Se jugó la final del US Open femenino que tuvo como protagonistas a la danesa Caroline Wozniacki y a la belga Kim Clijsters quien fue la ganadora con un marcador de 7-5 y 6-3.

            El momento emotivo fue en el final cuando ingresó a la cancha su hija, Jada, que tuvo junto al basquetbolista Brian Lynch, mientras le entregaban la copa.

            Impartía ternura la imagen de la nena divertida mientras se veía en la pantalla gigante del Artur Ashe y causaba los suspiros y risas del público en las gradas.

             Pero, para los hombres, la ternura fue la perdedora. Que con 19 años tiene un futuro prometedor tanto en el tenis como en el modelaje. No tiene un cuerpo tan armonioso como el de Maria Sharapova, pero sí una cara muy hermosa.

            Fue muy lindo y tierno ver a Jada corriendo por la cancha en busca de su mamá, sin embargo para los hombres no hay dudas que fue mucho más apreciable cuando Caroline se reía, imagen verdaremente hermosa.

           Y cabe nombrar a Juan Martín Del Potro, no por el logro de haber llegado la final del US Open sino porque se creería que habrían tenido una relación extra tenística. Que continuaría demostrando la buena perfomance del tandilense como representante argentino tanto dentro como fuera de la cancha.
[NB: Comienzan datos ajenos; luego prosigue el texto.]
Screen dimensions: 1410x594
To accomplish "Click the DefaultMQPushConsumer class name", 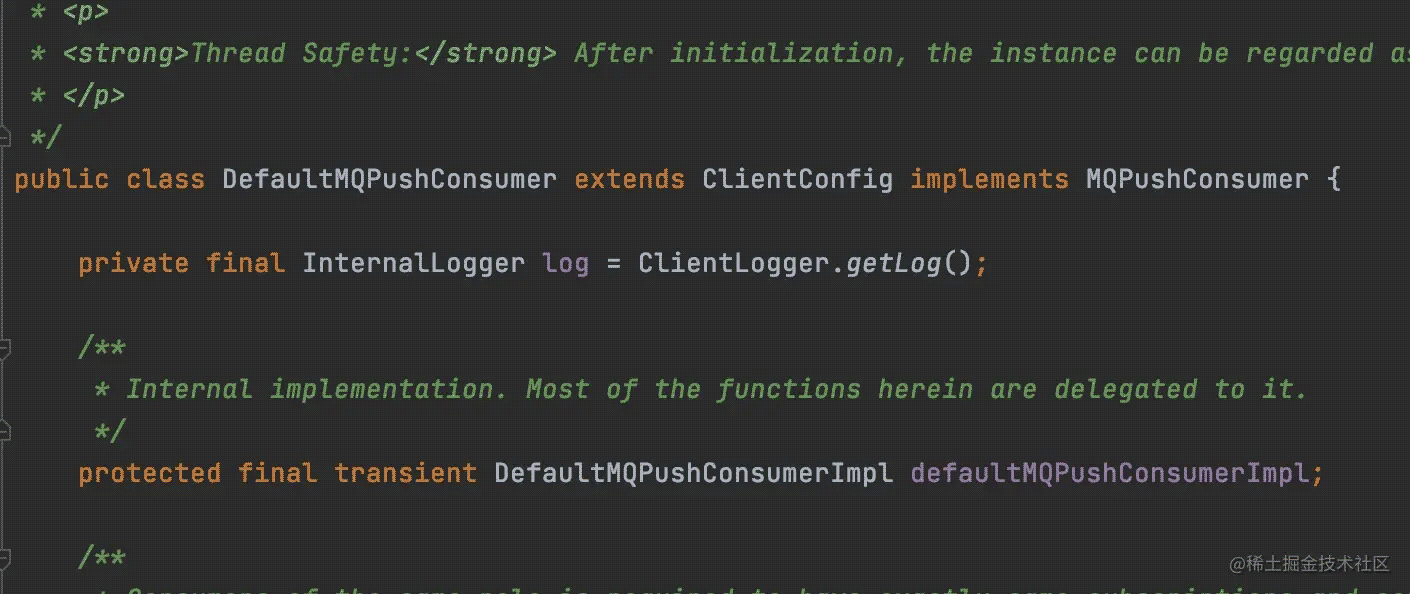I will pyautogui.click(x=389, y=179).
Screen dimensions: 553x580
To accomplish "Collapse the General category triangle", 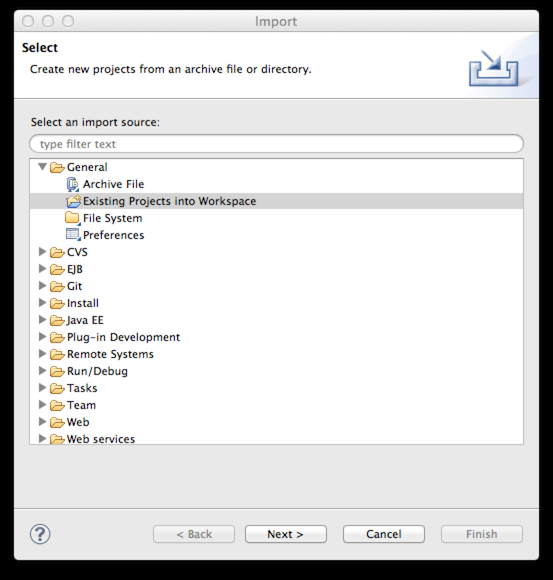I will click(x=43, y=167).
           Poco importa el resultado, el desarrollo de la final o que la es la primera danesa que llega a una final de un Grand Slam. Hay futuro en el tenis femenino, se viene una camada interesante, habrá que empezar a ver más ESPN.

             

Hermosa por donde se la mire la tenista danesa de 19 años.

Hermosa por donde se la mire la tenista danesa de 19 años.